Segment Start: Source information
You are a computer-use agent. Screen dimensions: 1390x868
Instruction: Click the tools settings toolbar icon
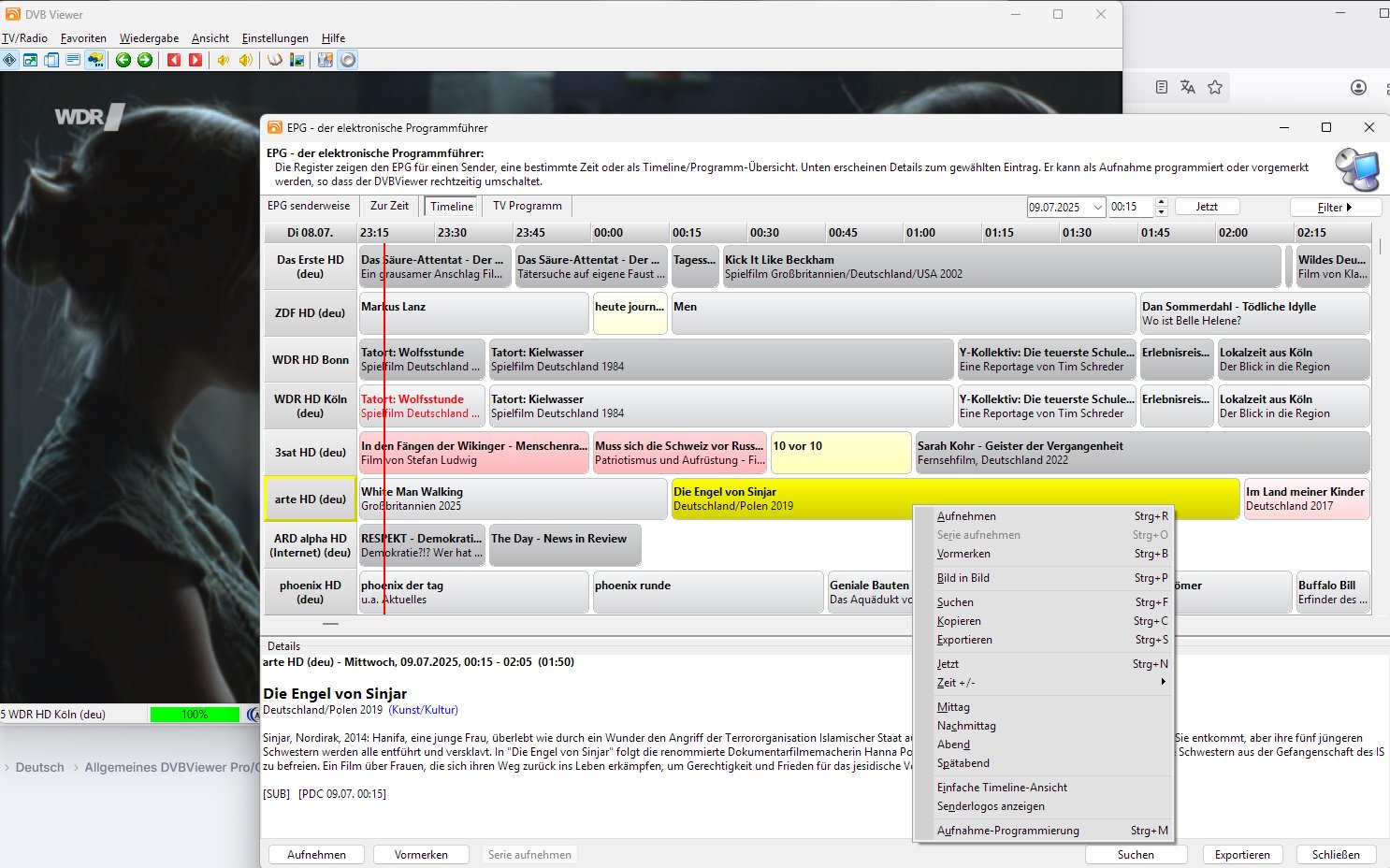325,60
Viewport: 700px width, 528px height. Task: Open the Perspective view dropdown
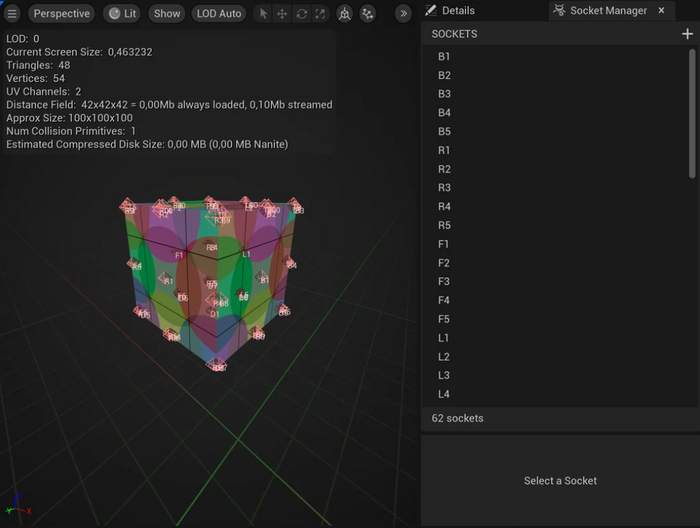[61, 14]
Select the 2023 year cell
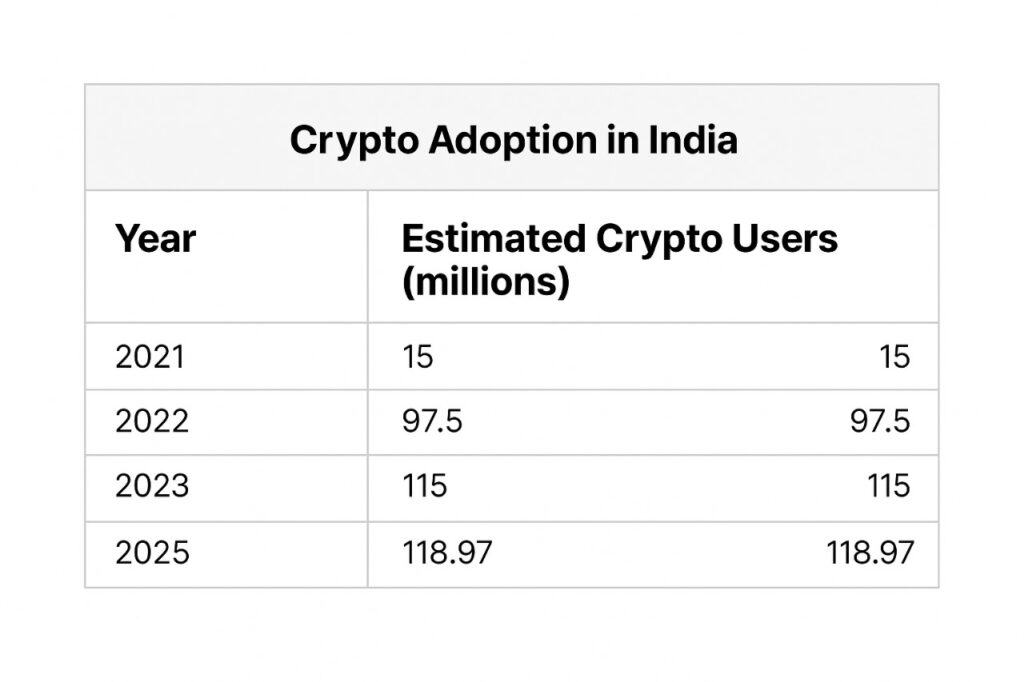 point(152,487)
Segment End: Source information
Once the pictures are set aside, output all of the data above verbatim.

Final answer:
You are a computer-use agent. Screen dimensions: 1390x868
Instruction: Click the tools settings toolbar icon
325,60
Viewport: 700px width, 528px height. Task: Open the Perspective view dropdown
[61, 14]
Select the 2023 year cell
 point(152,487)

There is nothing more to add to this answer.